Hmmm. I’m lazy today. Yup, very lazy. xP Didn’t do much today. Woke up late this morning, cuz… it’s weekend! Haha, yer. It’s Sunday. I’m allowed to okay. =D Well, I slept late last night. Was on the net until 11.30pm. Yer.

I woke up at about 11am this morning. Lolx. Yer, sleepyhead. Lazy and slack. Woke up and did all the brushing, washing up etc. Then ate breakfast-lunch. Then wash clothes. Hang them up. Then bathe Leo. After that, I was pretty free. Dunno why it happen, but I was in my room with my sisters and we were talking and chatting.

Then I was telling her I saw this “ballerina” shoes yesterday that I wanted to buy so badly. Hehe. Then we were looking through magazines and telling each other what we wanted for our birthdays. Reading a whole pack of magazines… then I did my laboratory write ups.

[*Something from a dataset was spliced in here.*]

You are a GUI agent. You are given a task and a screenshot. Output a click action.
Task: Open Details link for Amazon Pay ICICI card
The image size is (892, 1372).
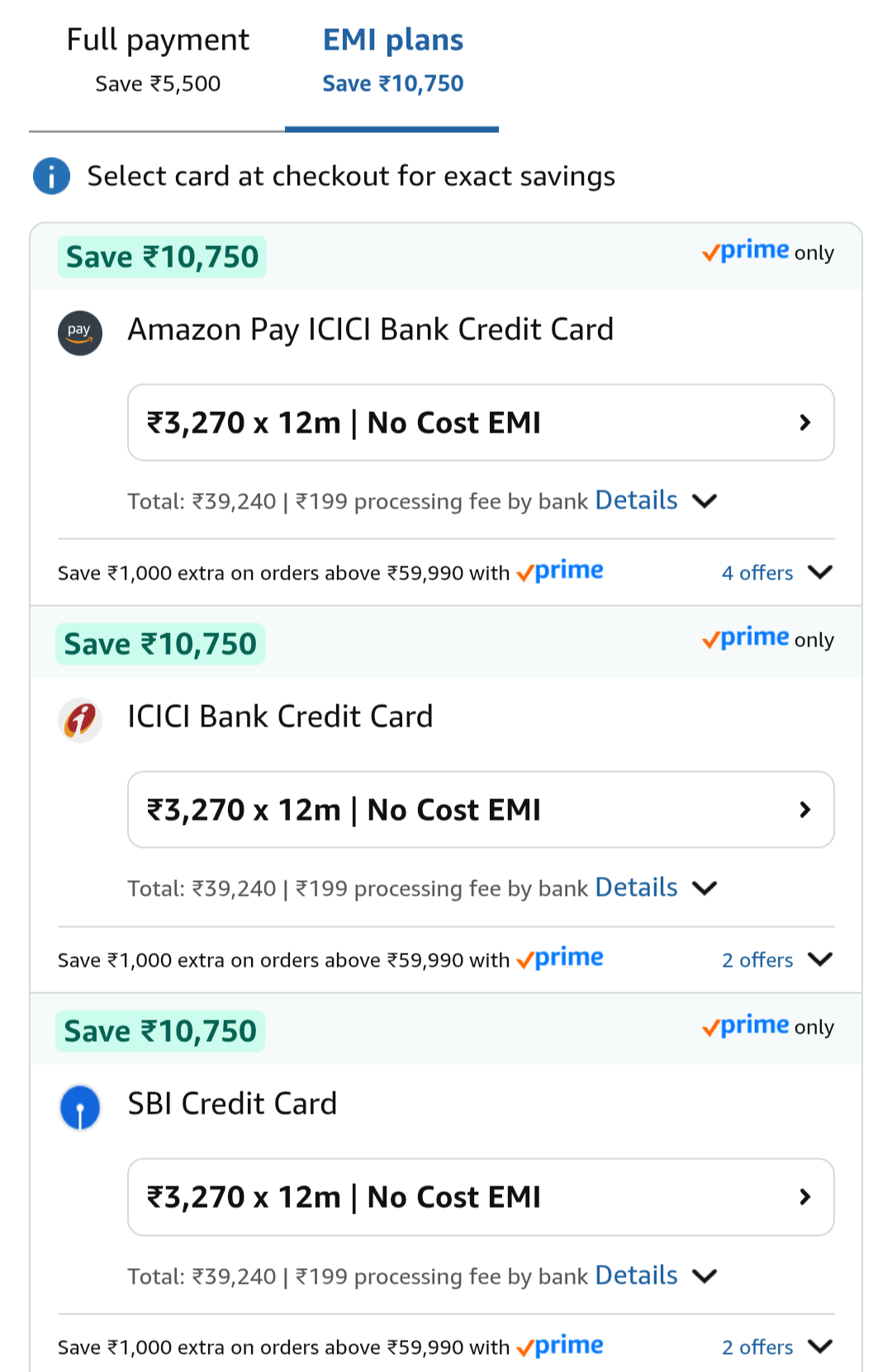[636, 500]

Got bored. Hehe. Then went outside. My mommy and daddy came home from buying some things. Then she asked me to help her grill some dried tofu and “you tiao” to make rojak. So I did it… and it didn’t turn out good, cuz I over cooked some. Hehe. But everyone enjoyed eating it. Then I tried on my hair piece. It was long. Lols, suddenly I have such long hair. But. I didn’t like it. Cuz it kept going everywhere and I have to comb it everytime to make it tidy. I also have problem trying to figure out how to control it while dancing. I’ll have to learn that one…. then I asked my Mom to help my cut my finge cuz it’s getting long. After cutting, I watched Happy Sunday. Then went and shower… cmae out and watch F.I.R new album’s concert on Tv. Then came online.

That’s all. My day. Haha. Dull and boring. Wishing for something different. But. Dunno what. Havent been singing for a long time now…. havent written songs either… maybe too busy for schoolwork. Also dunno. Well, thinking of gathering a band. But can’t get anyone. Haha. Maybe wait till holidays before I did that… but I dunno. It’s hard. Anyone wanna join?! Haha, any one who can play an instrument. =] Ok, leave it to fate. I think everything that is meant to be. I guess I shouldn’t think too much. If I really had the chance, I could gather a band. Let’s just wait and see. For now, studies comes first. I hate saying that, but it’s true. Cuz I dun like my studies to come first. I dun like to think abotu my studies first all the time. It really bores me. I’ve seen many people give up school… hmm, I dunno if I’ll still be studying in thornlie next year. Hopefully, I can make it. And make my way to university. But I still havent made up my mind what I want to study yet. I want to study something I’m interested in. Maybe I could take up meteorology. Studying stars and planet. Could be fun. But I require Physics. And honestly, I hate Physics. I dont have confidence in getting good marks for Physics.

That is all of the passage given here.